Mettre fin à la collusion dans le milieu de la construction routière sera plus difficile pour les policiers que ne l'a été la lutte aux groupes de motards criminalisés, estime le directeur de l'Unité anticollusion (UAC), Jacques Duchesneau. Seule une commission d'enquête permettra de mettre en place des mécanismes pour enrayer le phénomène.

Prenant l'exemple de la lutte contre les motards criminels, le patron de l'UAC a indiqué lors de son passage à Tout le monde en parle qu'«on avait des crimes connus, des meurtres, de la vente de stupéfiants. On avait quelque chose sur quoi commencer le travail d'enquête. La collusion, c'est un peu plus subtil. "On s'entend pour dire que, le prochain contrat, on donne 10%." Comment faire la preuve? C'est ça qui va être difficile. On a mis un fardeau important sur les épaules des policiers parce que bâtir une preuve qui va être solide et se rendre devant les tribunaux et mener à des condamnations, c'est pas une mince tâche», a indiqué l'ancien directeur du Service de police de Montréal.

Ce dernier estime qu'une commission d'enquête, dont une partie se déroulerait à huis clos devant trois juges, pourrait permettre de contrecarrer la collusion. «Prouver une entente secrète entre deux personnes, c'est sûr que c'est plus difficile. Le but, c'est de mettre des systèmes en place pour empêcher que des choses comme ça se produisent.»

À ceux qui critiquaient sa présence à une émission de Radio-Canada avant son témoignage devant les élus, Jacques Duchesneau a répondu avoir pris cet engagement avant que ne soit fixée la date de la commission parlementaire où il sera entendu, mardi. Il tenait à défendre publiquement son rapport «parce qu'on lui a fait dire des choses qui n'étaient pas vraies».

Intimidation journalistique

Il estime ainsi avoir été pris à partie par certains journalistes, qu'il a refusé de nommer, comme il refuse de nommer les responsables de la collusion. «Il y a de l'intimidation sur les chantiers et on a eu de l'intimidation dans notre travail.»

Jacques Duchesneau a d'ailleurs invité le public à se questionner sur les motivations de «certains reporters qui ciblent toujours l'Unité anticollusion». Il a notamment déploré les reportages sur une partie de golf qu'il nie avoir eue avec François Legault, les qualifiant de diversions.

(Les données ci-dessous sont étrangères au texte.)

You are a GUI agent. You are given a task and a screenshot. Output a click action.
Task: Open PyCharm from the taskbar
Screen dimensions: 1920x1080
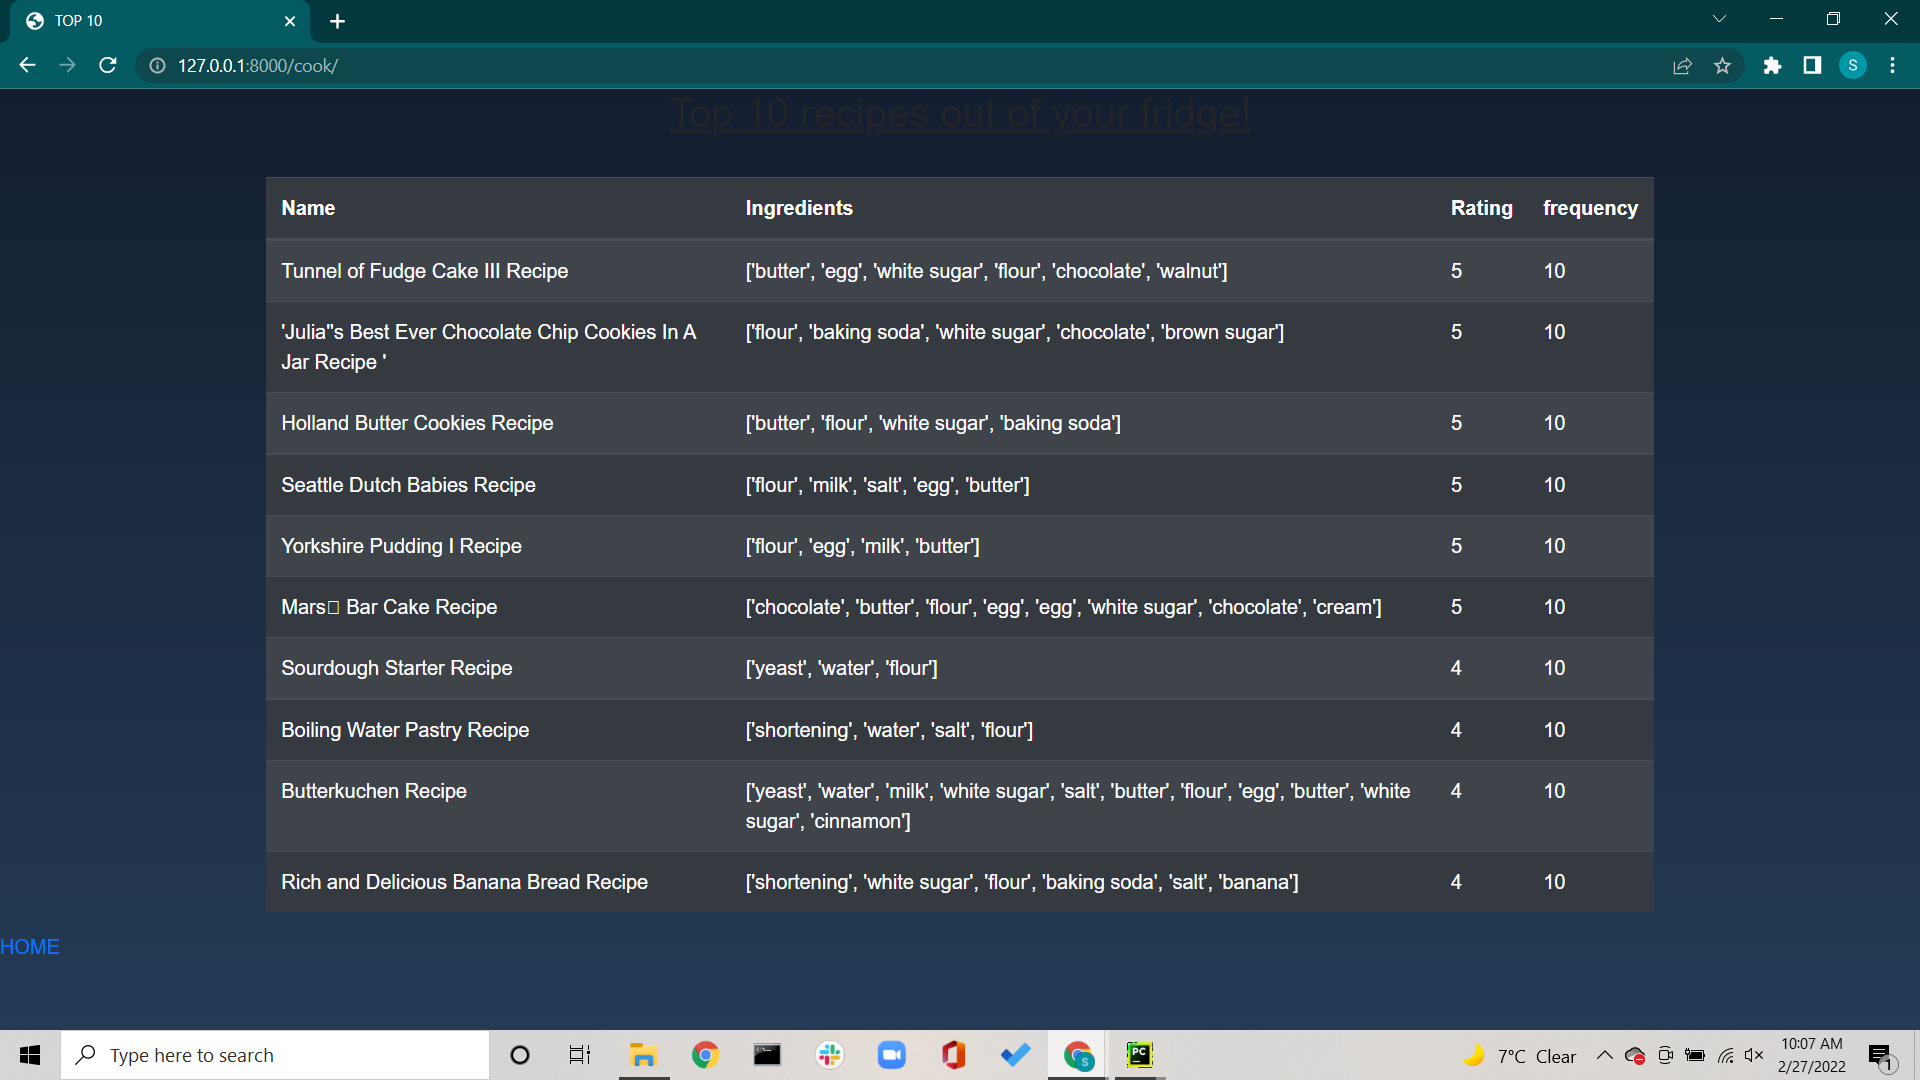[x=1139, y=1055]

Jacques Duchesneau calcule avoir fait face à cinq tentatives pour l'écarter de l'UAC depuis son arrivée à sa tête, soulignant avoir toujours reçu l'appui du premier ministre Jean Charest. «Chaque fois qu'il y a eu pseudo scandale, j'ai offert de remettre ma démission, mais on m'a dit non, continue. Ça vient avec le type de travail. On ne se fait pas d'amis en faisant un travail comme le mien. Il faut continuer et il ne faut pas vivre dans la peur.»

Devant les critiques sur son rapport, notamment du président de SNC-Lavalin, Jacques Duchesneau a défendu la qualité du travail de son équipe qui a interrogé plus de 500 personnes. «Chacun des paragraphes de ce rapport de 88 pages est appuyé par des témoignages et des vérifications.»

Malgré les conclusions explosives de son rapport, le directeur de l'UAC tient à rassurer la population. «Restons calmes. On a vécu des crises de toutes les sortes et il ne faut pas céder à la panique.»

Jacques Duchesneau dit d'ailleurs avoir senti un «effet Marteau», du nom de l'opération policière mise sur pied pour enquête sur la collusion et de l'Unité anticollusion. «En 18 mois, on a permis de sauver 347 millions au gouvernement du Québec. Il se passe quelque chose.»